Limonov è figlio dell’URSS; di famiglia umile, nasce a Dzeržinsk. Il papà, impiegato dell’allora NKVD, la mamma casalinga. Una promessa che lo ha sempre accompagnato sin da piccolo: non diventare suo padre, uomo rassegnato a una vita triste, senza ambizioni. Un fallito. Eduard non sarebbe stato un fallito. Una promessa che lo porta a Mosca dove farà parte dei salotti degli intellettuali che Eduard disprezza: non sarà mai come loro. Irrequieto di natura, Eduard è destinato a una vita fuori dagli schemi, una vita che possa essere raccontata; una vita che lo ritragga come l’antieroe per eccellenza. Come ha fatto Carrère, magistralmente.

Da Mosca a New York; dai salotti alla strada; dalla vodka alla zuppa riscaldata in una stanza di hotel per squattrinati. Con la consapevolezza di non poter tornare in patria – quella terra grigia, triste dove la gente ha i volti scavati dalla fatica, tutti uguali come a condividere lo stesso destino. Eduard cerca la fortuna in America, senza trovarla. Sempre fedele all’URSS, anche nella terra libera per natura, approva apertamente le dure politiche sovietiche e sarà sempre ostile alle aperture di Gorbachev, uomo senza coraggio e piegatosi alla volontà occidentale.

Fonte: Dalla mia tazza di tè

A New York Eduard è giornalista squattrinato per un giornale di espatriati russi, arrivista senza successo, barbone, maggiordomo, scrittore. Ed è qui che, per fortuna o per destino, ammalia un editore francese con i suoi testi crudi, veri, troppo veri. Così nasce Diario di un fallito. E così Limonov atterra a Parigi, senza più la sua donna, Tanja, la ragazza bionda, dagli occhi profondi e con le gambe da modella, lasciata forse indietro in qualche locale a farsi di cocaina a New York.
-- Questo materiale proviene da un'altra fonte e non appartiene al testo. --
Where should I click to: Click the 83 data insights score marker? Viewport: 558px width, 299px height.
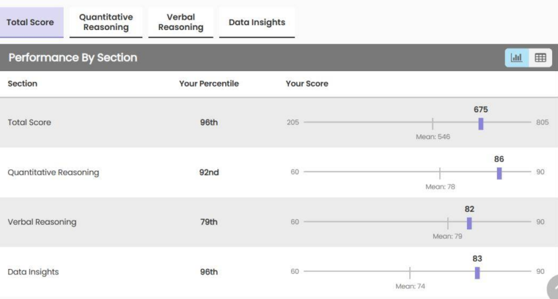click(x=477, y=273)
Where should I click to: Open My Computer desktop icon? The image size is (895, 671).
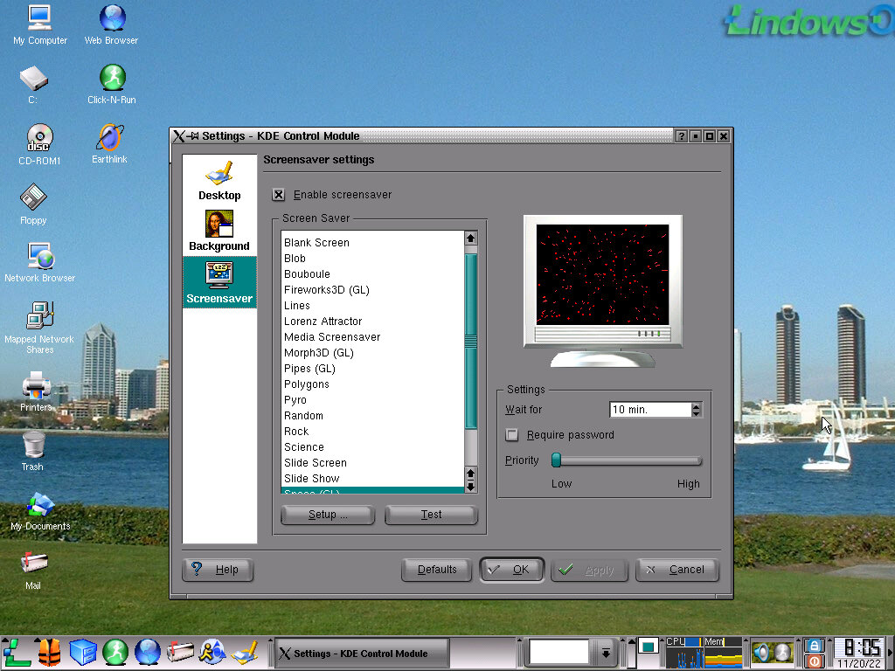click(39, 24)
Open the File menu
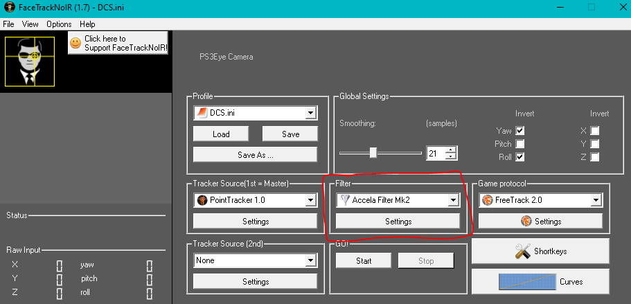631x304 pixels. click(8, 24)
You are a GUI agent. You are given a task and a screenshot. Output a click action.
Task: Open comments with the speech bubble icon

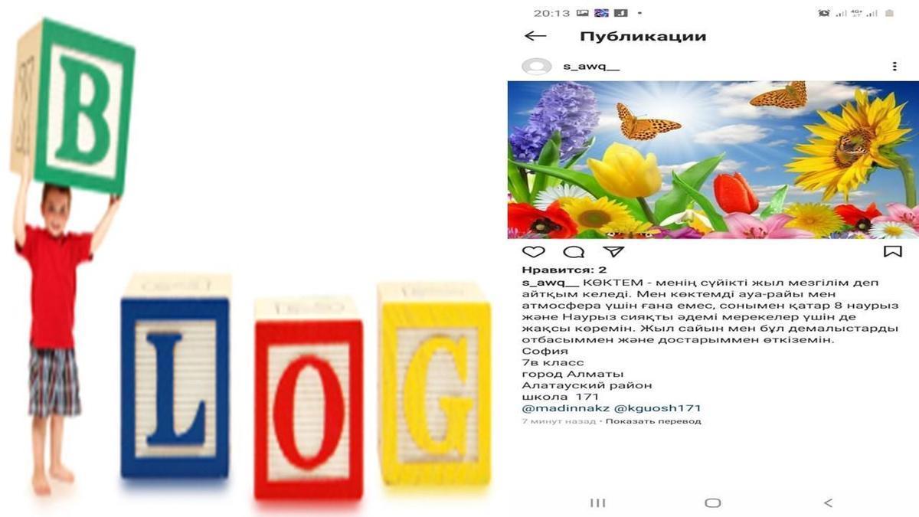[574, 252]
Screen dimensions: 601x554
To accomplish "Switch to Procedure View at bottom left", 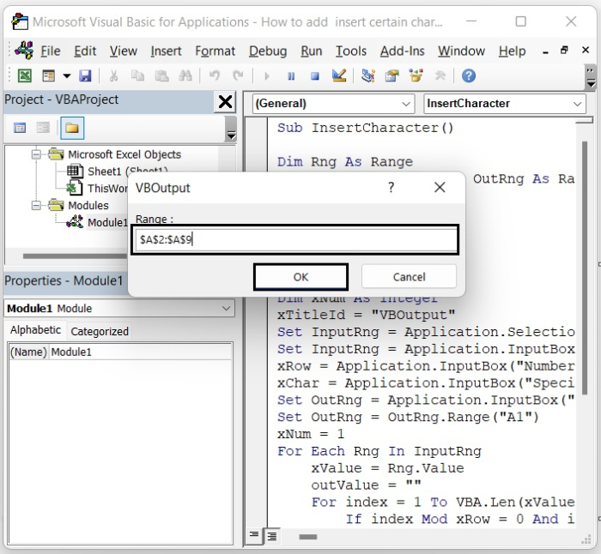I will click(255, 536).
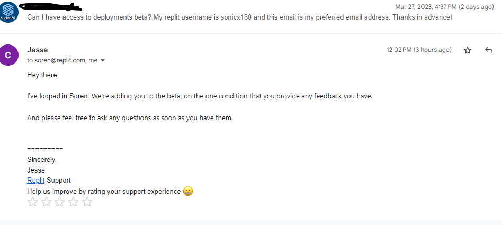The height and width of the screenshot is (225, 502).
Task: Open the Replit link in the signature
Action: [35, 181]
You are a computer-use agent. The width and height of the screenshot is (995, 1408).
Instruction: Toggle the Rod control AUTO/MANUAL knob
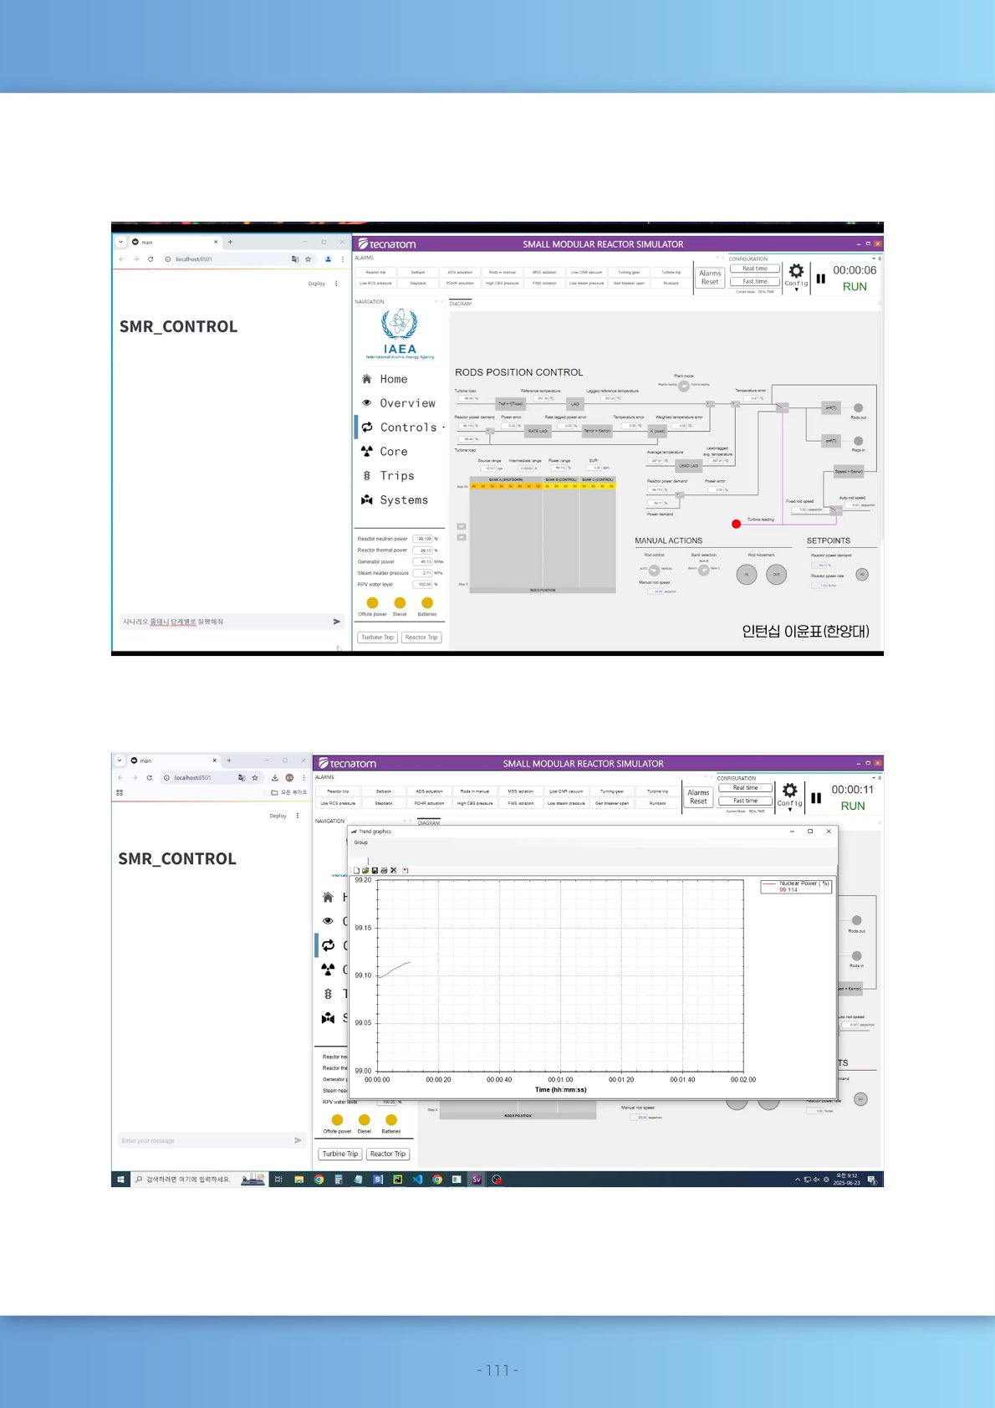click(654, 570)
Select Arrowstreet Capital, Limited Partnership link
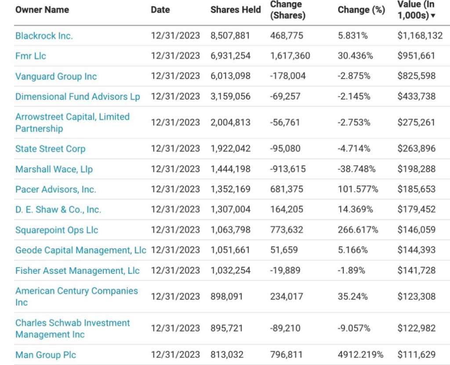This screenshot has width=450, height=365. pyautogui.click(x=72, y=123)
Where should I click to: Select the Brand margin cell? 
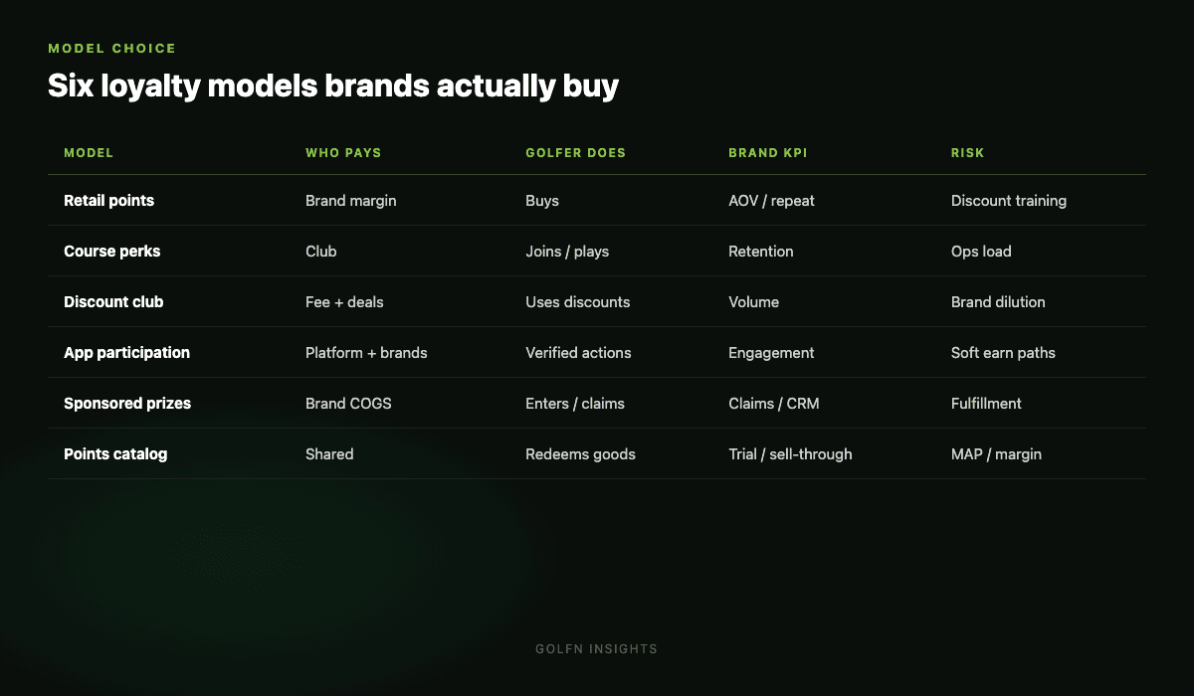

È a Parigi che Carrère conosce Limonov. E anche se non sarà un rapporto profondo, Eduard, uomo brillante e con una memoria spaventosa, lo ricorderà quando si rincontreranno anni più tardi a Mosca, alla veglia di Anna Politkovskaya, giornalista uccisa dal regime nel 2006. Ormai stabile in Russia – dopo lunghi viaggi tra le terre minate di Serbia e Kosovo, il ritiro spirituale sulle vette dell’Altaj, l’illuminazione nel carcere di Engel’s e, ancora, dopo aver perso amici e seguaci, giovani emarginati che avevano trovato nella politica anticonformista e un po’ punk del partito L’altra Russia da lui fondato un porto sicuro – Limonov, sessantenne è leggenda tra la gente.

Accerchiato da chi lo ammira in quella piazza buia, illuminata dalle candele della veglia, Eduard ha ancora quello sguardo fulmineo che penetra l’anima; quella freddezza che lo ha reso Limonov, uomo di ghiaccio e con un debole per i perdenti, i falliti come lui. “Una vita di merda”. Così definisce la sua vita, con tono rassegnato, apatico, a Carrère. Limonov non è che Edička, un ragazzino cresciuto nella periferia con i teppistelli di quartiere che giocavano a ubriacarsi e a scherzare con il fuoco tra le strade di Char’kov, in un tempo ormai relegato tra le pagine del passato.

Ma se Limonov è un fallito, allora sarà un fallito che rimarrà nella storia.